[DATA FOR ANALYSIS]

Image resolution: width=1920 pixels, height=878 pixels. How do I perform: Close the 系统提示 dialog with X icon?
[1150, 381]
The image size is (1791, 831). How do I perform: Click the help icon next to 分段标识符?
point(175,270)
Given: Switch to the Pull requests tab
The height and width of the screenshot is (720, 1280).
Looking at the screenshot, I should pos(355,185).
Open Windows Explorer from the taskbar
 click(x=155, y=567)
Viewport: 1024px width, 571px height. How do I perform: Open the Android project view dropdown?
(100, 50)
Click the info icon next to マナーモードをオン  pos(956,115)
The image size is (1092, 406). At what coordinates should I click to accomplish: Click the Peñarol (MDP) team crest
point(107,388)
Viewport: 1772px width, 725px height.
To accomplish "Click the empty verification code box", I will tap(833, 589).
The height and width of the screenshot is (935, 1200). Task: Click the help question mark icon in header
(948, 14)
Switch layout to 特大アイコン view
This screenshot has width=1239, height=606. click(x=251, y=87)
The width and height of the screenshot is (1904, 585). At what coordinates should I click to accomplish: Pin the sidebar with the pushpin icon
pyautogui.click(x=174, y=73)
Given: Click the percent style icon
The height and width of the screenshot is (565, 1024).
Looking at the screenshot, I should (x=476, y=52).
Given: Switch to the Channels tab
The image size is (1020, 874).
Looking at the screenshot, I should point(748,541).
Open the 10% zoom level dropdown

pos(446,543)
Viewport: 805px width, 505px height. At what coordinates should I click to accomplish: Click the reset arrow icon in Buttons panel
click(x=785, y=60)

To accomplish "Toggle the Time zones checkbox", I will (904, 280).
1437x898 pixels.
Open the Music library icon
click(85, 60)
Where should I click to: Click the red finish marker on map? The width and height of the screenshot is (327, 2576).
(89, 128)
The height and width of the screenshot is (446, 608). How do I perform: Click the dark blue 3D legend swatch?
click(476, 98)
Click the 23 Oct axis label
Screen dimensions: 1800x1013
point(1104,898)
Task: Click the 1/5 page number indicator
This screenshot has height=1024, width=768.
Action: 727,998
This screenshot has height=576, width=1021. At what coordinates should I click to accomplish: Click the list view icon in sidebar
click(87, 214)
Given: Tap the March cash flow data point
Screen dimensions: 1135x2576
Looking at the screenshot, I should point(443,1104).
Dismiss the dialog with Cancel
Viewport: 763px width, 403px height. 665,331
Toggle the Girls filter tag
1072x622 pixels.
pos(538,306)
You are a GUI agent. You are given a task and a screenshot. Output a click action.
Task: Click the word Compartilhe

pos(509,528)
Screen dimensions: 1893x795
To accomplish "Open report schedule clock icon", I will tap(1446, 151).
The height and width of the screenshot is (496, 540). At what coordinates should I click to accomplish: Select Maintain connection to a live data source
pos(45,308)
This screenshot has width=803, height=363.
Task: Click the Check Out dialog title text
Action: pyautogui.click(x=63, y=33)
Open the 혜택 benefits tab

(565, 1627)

[/DATA FOR ANALYSIS]

» TASK ITEM:
Set down, unchanged, only those lines above that fall between the line with "Where should I" and the line with "Task: Click the 1/5 page number indicator", the two end lines included.

» TASK OUTPUT:
Where should I click to: Click the red finish marker on map? The width and height of the screenshot is (327, 2576).
(89, 128)
The height and width of the screenshot is (446, 608). How do I perform: Click the dark blue 3D legend swatch?
click(476, 98)
Click the 23 Oct axis label
Screen dimensions: 1800x1013
point(1104,898)
Task: Click the 1/5 page number indicator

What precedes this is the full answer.